- How to complete this task
Would you go through the records below and copy each line with the string "Открытки"?

[Collected data]
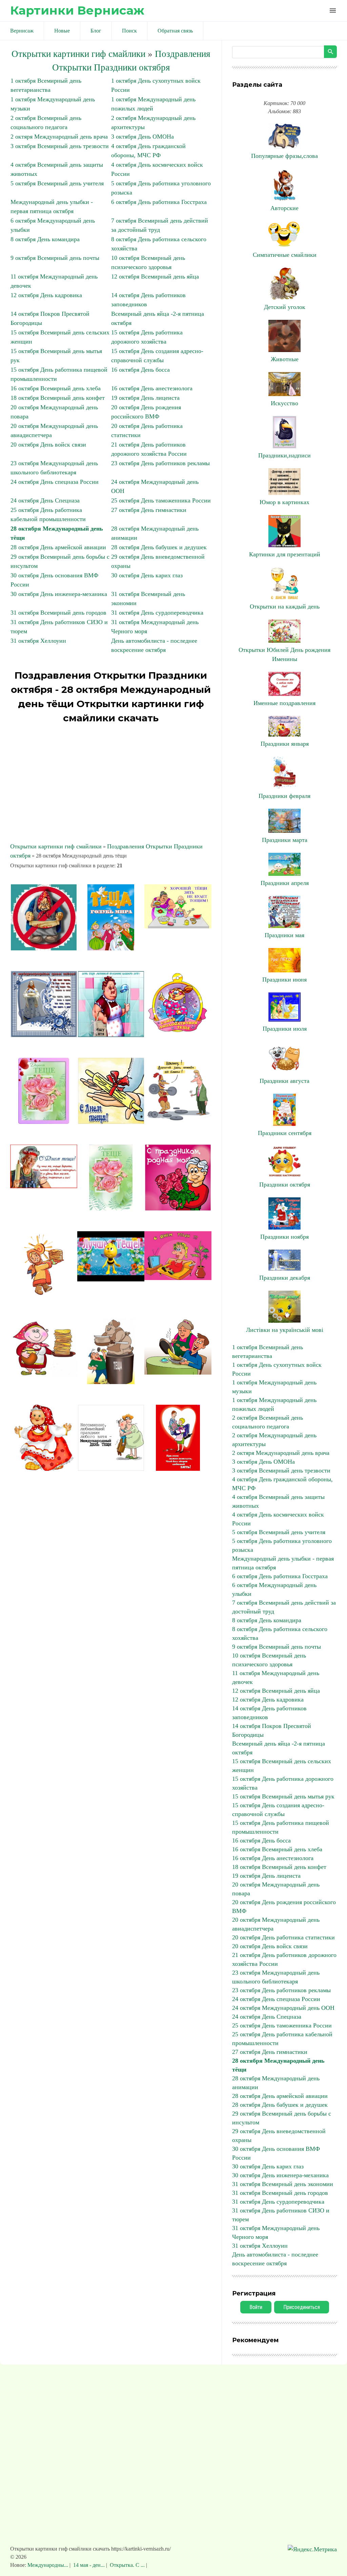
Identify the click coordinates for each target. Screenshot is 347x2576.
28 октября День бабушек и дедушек (159, 547)
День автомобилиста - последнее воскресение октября (275, 2259)
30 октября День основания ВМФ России (276, 2153)
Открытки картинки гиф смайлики (78, 54)
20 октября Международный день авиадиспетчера (276, 1924)
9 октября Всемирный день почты (55, 257)
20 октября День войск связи (48, 444)
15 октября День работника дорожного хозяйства (282, 1783)
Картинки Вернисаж (77, 10)
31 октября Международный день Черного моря (276, 2232)
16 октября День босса (140, 369)
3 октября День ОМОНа (142, 136)
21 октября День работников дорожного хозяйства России (284, 1959)
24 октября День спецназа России (55, 481)
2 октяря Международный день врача (59, 136)
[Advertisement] (111, 784)
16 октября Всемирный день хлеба (56, 388)
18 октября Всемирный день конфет (58, 397)
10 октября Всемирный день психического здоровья (269, 1660)
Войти (255, 2307)
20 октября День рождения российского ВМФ (284, 1906)
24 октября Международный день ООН (283, 2007)
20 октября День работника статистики (283, 1937)
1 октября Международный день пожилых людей (274, 1404)
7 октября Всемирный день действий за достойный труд (284, 1607)
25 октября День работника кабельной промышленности (282, 2038)
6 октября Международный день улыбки (274, 1589)
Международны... (48, 2565)
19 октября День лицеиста (145, 397)
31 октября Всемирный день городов (58, 612)
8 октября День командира (45, 239)
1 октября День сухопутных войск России (277, 1369)
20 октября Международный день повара (276, 1889)
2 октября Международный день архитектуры (274, 1439)
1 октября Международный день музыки (274, 1387)
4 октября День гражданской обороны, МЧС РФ (282, 1483)
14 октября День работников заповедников (269, 1712)
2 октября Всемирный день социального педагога (267, 1422)
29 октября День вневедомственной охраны (279, 2135)
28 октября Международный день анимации (276, 2082)
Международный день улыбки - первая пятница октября (283, 1563)
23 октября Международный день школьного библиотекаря (276, 1977)
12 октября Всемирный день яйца (155, 276)
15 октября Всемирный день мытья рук (283, 1796)
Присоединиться (301, 2307)
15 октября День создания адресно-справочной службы (278, 1809)
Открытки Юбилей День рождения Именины (284, 654)
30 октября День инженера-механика (59, 594)
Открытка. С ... (127, 2565)
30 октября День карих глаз (147, 575)
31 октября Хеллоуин (38, 640)
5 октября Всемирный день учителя (57, 183)
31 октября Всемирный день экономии (282, 2184)
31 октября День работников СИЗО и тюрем (280, 2215)
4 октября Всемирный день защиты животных (278, 1501)
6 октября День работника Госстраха (159, 202)
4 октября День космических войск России (278, 1519)
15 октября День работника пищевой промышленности (280, 1827)
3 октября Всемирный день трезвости (60, 146)
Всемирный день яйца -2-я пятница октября (278, 1748)
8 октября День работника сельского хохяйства (279, 1633)
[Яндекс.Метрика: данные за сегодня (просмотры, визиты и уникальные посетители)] (312, 2549)
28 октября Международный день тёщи (278, 2065)
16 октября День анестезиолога (151, 388)
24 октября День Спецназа (45, 500)
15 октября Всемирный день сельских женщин (281, 1765)
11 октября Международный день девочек (275, 1677)
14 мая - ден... (89, 2565)
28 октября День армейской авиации (58, 547)
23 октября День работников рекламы (160, 463)
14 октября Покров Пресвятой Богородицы (271, 1730)
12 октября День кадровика (46, 295)
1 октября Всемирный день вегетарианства (267, 1351)
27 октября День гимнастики (148, 510)
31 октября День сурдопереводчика (157, 612)
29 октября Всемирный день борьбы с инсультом (281, 2118)
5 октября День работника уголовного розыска (282, 1545)
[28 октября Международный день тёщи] (44, 948)
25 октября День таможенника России (161, 500)
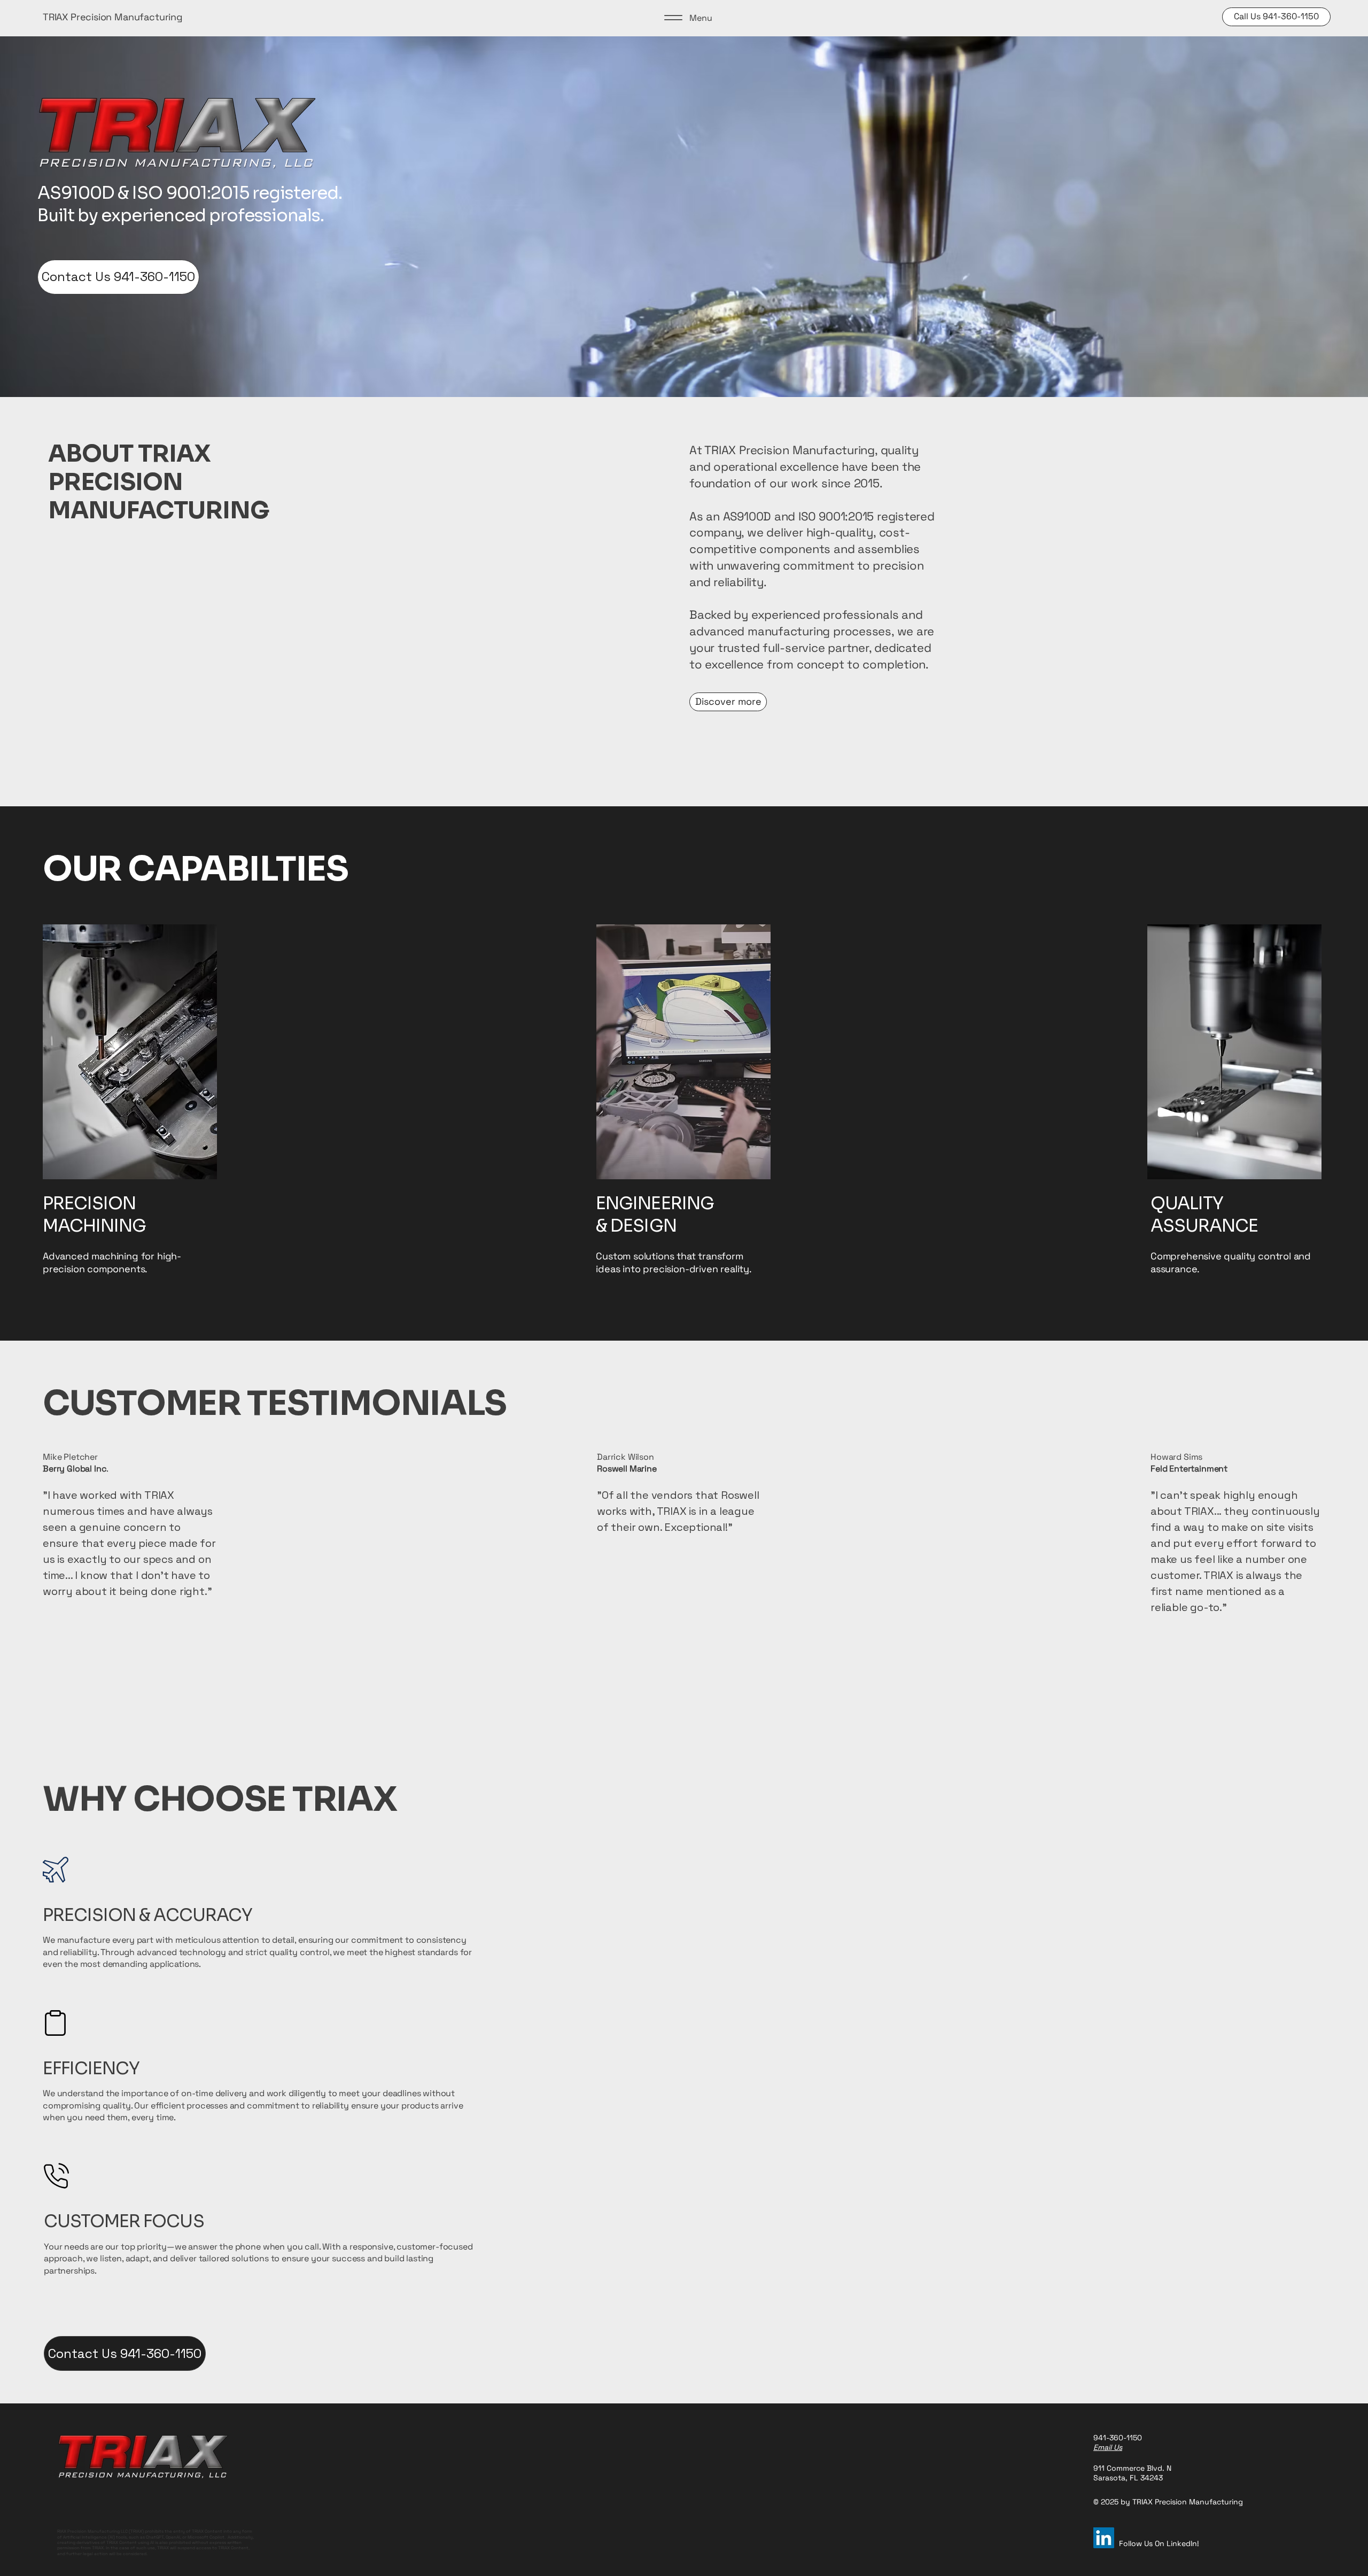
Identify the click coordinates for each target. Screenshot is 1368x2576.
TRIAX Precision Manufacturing (113, 17)
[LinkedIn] (1103, 2537)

- The answer
Открытки картинки гиф смайлики (78, 54)
Открытки Юбилей День рождения Именины (284, 654)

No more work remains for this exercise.